Fuel Processing Simulation Tool for Liquid-Fueled Nuclear Reactors

Abstract:  Nuclear reactors with liquid fuel offer multiple advantages over their solid-fueled siblings: improved inherent safety, fuel utilization, thermal efficiency, online reprocessing, and potential for nuclear fuel cycle closure. Interest in advanced liquid-fueled nuclear systems, particularly Molten Salt Reactors (MSRs), has grown recently with numerous new commercial MSR concepts. However, most contemporary reactor physics software is incapable of performing fuel depletion calculations for such advanced reactors. To further develop liquid-fueled reactor designs, researchers need a simulation tool for performing fuel depletion calculations while taking into account online fuel reprocessing and refueling. Current modeling efforts in the literature usually assume ideal (e.g., 100% of neutron poison being removed) rather than realistically-constrained removal efficiency.
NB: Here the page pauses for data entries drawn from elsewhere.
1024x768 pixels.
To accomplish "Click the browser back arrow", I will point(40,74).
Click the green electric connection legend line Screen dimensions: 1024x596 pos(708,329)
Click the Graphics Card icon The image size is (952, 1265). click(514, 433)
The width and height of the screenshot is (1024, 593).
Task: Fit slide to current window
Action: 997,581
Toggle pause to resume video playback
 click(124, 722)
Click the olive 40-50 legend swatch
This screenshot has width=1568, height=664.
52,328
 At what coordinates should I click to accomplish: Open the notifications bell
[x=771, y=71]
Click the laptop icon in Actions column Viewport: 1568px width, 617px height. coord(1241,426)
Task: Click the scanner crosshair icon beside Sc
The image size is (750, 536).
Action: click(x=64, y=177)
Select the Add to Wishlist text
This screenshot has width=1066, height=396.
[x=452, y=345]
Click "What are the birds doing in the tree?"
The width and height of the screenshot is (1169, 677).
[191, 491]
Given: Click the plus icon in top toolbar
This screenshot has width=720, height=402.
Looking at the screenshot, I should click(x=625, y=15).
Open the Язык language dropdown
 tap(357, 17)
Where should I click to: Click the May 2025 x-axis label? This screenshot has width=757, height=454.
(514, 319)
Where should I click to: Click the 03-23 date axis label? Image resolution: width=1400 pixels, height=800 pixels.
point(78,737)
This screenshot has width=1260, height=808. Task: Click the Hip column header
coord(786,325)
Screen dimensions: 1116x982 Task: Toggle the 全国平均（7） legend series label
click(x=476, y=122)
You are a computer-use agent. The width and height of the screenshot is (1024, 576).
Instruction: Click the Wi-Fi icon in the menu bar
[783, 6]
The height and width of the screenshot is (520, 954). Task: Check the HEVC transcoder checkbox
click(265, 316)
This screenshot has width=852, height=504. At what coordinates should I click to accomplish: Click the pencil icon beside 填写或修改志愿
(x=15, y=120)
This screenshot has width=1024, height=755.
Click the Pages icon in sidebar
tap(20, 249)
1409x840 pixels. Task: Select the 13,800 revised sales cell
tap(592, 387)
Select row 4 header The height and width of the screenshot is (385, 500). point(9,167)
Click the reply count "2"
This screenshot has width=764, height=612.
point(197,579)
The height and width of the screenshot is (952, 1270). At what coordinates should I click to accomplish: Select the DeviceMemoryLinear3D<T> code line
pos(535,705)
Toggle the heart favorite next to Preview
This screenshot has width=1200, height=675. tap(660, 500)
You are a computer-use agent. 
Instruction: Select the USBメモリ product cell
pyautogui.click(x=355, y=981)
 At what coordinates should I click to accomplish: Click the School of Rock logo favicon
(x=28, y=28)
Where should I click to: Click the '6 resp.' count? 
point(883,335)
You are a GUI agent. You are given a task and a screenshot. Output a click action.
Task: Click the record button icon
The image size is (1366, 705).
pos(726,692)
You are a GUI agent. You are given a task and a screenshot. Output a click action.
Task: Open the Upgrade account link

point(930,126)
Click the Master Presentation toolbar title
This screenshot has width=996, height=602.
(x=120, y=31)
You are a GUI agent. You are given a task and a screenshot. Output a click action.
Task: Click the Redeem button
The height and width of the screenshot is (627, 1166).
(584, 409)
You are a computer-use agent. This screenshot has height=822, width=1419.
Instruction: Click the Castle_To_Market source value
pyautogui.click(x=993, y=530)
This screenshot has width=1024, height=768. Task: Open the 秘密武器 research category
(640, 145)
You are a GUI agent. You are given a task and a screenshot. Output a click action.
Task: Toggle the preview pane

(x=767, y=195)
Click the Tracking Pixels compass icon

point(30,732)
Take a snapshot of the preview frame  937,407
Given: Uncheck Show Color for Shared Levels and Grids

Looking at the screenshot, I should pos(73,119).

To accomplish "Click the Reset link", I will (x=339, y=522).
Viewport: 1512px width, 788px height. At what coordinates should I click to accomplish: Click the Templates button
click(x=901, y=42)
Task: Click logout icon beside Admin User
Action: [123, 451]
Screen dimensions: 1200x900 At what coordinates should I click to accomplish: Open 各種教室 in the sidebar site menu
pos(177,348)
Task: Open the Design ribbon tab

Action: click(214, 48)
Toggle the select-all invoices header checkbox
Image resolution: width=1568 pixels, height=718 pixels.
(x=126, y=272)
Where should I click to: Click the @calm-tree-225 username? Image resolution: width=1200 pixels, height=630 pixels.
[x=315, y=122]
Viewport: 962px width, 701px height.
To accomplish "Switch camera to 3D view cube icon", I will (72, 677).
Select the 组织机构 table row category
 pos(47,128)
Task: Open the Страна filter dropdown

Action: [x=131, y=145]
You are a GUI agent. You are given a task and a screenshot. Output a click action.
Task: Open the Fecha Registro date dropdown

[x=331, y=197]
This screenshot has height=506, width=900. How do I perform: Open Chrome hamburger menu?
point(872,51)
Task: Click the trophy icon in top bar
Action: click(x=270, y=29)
This work aims to provide a flexible tool, SaltProc, for simulating the fuel depletion in a generic nuclear reactor with liquid, circulating fuel. SaltProc allows the user to specify realistically constrained extraction efficiency of fission products based on physical models of fuel processing components appearing in various MSR systems. Moreover, SaltProc can maintain reactor criticality by adjusting the geometry of the core. This work demonstrates and validates SaltProc for lifetime-long and short-term depletion calculation in two MSR designs: the Molten Salt Breeder Reactor (MSBR) and the Transatomic Power (TAP) MSR. SaltProc successfully captured the evolution of fuel salt composition and major safety parameters (temperature and void coefficient of reactivity, shutdown margin) during reactor operation with various noble gas extraction efficiencies. Finally, a simple uncertainty propagation via Monte Carlo depletion calculations in this work shows that the nuclear data-related error (0.5-8% depending on the isotope) is two orders of magnitude greater than the stochastic error (< 0.07%).